## BRIEF
Format the lines from the one containing "Where should I click to: Open" through the one containing "[x=146, y=225]", inclusive, as a JSON list of strings with one string per line, omitting any blank lines.

:::

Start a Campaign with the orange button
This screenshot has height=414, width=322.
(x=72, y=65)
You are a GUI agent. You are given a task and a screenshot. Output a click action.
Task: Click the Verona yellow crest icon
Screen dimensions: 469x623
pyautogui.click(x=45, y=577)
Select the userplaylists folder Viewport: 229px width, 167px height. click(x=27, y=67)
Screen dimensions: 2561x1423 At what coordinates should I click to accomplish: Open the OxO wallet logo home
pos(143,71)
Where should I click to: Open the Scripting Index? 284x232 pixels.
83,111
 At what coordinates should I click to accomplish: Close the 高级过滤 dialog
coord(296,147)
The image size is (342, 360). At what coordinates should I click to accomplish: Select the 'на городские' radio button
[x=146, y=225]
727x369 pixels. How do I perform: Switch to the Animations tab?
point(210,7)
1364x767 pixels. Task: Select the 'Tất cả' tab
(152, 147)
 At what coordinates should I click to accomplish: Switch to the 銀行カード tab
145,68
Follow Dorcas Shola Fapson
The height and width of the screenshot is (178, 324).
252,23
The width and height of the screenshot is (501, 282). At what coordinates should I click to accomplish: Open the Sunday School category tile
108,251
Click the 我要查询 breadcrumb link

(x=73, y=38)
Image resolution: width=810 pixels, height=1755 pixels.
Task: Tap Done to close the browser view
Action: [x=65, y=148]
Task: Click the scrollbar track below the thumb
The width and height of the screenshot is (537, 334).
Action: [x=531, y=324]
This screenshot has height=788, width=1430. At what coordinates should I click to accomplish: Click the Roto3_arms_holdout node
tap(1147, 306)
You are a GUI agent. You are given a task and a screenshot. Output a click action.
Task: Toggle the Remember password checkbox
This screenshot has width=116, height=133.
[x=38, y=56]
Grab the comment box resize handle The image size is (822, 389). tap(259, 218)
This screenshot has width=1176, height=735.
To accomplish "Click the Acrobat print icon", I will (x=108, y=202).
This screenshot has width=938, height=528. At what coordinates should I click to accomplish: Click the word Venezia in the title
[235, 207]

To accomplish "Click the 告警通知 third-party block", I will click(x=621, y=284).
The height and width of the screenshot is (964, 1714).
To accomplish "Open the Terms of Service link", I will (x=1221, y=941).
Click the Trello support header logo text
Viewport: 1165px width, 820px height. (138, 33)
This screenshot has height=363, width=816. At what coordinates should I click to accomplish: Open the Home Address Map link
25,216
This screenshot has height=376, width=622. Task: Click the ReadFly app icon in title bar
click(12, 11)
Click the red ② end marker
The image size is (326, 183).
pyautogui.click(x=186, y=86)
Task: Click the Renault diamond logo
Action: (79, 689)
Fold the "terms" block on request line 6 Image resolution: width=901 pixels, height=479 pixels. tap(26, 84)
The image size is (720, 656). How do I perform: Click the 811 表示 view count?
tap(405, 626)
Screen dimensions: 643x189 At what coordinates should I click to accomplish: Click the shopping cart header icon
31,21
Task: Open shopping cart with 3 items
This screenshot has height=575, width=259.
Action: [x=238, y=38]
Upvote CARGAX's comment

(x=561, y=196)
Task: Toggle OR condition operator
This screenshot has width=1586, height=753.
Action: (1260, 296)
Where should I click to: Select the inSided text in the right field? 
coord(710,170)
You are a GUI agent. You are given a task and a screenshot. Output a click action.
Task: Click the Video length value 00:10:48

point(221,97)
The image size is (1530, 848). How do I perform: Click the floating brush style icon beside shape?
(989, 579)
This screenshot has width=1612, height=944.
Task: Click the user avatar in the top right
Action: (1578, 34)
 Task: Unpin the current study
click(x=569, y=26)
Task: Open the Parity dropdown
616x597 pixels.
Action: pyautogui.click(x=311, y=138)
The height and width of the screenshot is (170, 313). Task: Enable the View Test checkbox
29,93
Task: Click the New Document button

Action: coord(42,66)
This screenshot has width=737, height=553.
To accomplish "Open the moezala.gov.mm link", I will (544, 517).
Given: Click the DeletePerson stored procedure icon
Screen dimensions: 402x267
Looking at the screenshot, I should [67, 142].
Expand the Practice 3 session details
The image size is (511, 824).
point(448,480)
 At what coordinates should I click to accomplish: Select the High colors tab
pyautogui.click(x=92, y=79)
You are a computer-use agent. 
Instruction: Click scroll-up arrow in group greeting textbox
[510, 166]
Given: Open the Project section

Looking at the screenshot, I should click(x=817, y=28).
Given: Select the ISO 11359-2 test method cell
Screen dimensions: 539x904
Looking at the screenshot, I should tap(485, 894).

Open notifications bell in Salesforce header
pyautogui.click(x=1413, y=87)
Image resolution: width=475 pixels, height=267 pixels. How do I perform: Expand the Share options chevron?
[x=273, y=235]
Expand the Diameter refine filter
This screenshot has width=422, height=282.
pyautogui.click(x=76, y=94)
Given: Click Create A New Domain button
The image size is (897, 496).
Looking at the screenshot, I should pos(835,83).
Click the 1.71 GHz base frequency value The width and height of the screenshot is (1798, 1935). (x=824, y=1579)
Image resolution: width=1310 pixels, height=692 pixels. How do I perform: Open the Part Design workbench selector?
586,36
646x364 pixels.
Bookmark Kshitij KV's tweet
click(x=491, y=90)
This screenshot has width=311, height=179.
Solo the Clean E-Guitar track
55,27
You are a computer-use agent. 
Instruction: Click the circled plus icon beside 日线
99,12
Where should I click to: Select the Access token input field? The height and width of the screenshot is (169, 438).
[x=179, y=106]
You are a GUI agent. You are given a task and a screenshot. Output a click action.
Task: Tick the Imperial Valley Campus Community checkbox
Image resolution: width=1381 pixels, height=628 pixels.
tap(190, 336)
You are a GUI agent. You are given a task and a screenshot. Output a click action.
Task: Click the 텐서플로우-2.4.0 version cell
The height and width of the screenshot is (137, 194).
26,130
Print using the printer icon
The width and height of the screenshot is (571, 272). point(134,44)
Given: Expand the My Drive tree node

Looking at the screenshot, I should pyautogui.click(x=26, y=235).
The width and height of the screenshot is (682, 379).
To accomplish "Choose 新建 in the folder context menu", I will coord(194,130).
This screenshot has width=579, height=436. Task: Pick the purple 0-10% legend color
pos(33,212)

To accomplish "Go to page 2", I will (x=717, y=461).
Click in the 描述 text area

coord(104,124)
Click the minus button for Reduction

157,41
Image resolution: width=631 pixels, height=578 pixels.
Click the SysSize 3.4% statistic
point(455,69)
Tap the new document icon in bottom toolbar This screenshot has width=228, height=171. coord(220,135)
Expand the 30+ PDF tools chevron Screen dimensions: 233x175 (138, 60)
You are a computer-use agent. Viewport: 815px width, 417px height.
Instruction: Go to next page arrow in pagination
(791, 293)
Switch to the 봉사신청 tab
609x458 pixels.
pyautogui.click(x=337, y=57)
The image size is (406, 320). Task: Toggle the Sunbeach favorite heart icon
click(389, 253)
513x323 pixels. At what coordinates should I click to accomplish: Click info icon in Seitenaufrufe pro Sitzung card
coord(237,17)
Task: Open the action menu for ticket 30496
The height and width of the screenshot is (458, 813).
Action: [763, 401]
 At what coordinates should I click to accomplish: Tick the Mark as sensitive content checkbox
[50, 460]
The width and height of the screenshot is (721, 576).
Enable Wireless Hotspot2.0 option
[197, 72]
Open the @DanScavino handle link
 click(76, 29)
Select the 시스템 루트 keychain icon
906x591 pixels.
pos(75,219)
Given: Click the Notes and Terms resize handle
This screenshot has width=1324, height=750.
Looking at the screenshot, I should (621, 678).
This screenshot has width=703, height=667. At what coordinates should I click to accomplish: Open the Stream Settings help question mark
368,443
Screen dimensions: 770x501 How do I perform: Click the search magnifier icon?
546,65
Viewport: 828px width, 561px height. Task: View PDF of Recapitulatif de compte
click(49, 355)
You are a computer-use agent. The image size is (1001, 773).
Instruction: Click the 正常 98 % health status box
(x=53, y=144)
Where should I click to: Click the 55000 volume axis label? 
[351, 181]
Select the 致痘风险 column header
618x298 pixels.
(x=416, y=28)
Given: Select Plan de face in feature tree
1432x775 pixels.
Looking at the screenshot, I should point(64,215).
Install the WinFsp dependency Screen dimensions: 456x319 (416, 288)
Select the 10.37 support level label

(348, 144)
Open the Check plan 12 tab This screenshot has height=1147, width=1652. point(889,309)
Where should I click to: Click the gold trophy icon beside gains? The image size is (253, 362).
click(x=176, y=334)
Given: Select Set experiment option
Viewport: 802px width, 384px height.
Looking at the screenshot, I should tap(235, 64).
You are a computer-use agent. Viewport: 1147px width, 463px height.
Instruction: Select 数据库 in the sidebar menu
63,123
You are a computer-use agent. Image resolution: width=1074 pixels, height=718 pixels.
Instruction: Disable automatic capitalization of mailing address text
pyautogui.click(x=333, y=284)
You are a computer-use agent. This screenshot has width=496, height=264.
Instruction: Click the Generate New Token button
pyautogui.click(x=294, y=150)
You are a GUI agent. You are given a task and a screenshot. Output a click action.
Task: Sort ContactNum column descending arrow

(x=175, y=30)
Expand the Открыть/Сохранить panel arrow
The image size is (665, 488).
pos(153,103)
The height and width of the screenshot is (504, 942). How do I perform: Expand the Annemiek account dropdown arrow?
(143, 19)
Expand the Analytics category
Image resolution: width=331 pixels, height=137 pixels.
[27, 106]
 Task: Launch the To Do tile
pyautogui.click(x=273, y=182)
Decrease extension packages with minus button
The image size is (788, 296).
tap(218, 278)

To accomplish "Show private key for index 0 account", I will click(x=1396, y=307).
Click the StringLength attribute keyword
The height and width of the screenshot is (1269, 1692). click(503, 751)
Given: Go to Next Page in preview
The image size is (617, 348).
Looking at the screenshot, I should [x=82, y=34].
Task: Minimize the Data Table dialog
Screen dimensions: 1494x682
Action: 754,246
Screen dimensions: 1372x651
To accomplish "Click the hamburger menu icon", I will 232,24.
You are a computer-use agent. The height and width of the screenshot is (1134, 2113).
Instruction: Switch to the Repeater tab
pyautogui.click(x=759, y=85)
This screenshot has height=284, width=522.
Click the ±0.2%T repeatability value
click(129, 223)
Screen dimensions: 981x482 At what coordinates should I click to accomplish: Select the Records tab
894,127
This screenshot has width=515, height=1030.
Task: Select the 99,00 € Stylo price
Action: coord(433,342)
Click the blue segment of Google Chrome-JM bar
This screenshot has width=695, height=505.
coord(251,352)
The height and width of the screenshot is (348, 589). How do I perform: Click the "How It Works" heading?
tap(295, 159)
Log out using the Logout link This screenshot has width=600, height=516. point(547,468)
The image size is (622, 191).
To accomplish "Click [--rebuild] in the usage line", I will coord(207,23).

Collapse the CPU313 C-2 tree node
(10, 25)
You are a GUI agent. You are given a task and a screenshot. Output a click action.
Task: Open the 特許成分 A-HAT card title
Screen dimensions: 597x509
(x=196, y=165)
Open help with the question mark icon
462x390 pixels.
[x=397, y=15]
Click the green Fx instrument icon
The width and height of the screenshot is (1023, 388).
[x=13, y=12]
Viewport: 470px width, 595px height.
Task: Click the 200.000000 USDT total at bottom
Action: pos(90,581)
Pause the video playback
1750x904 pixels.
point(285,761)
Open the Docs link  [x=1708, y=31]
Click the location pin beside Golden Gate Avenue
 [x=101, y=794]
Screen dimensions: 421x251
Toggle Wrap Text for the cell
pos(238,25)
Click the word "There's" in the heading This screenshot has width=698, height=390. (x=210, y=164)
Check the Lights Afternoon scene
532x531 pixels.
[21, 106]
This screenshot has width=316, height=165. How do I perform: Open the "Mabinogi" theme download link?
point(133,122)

:::

## RESULT FOR THIS EXERCISE
[
  "Where should I click to: Open the Scripting Index? 284x232 pixels.",
  "83,111",
  " At what coordinates should I click to accomplish: Close the 高级过滤 dialog",
  "coord(296,147)",
  "The image size is (342, 360). At what coordinates should I click to accomplish: Select the 'на городские' radio button",
  "[x=146, y=225]"
]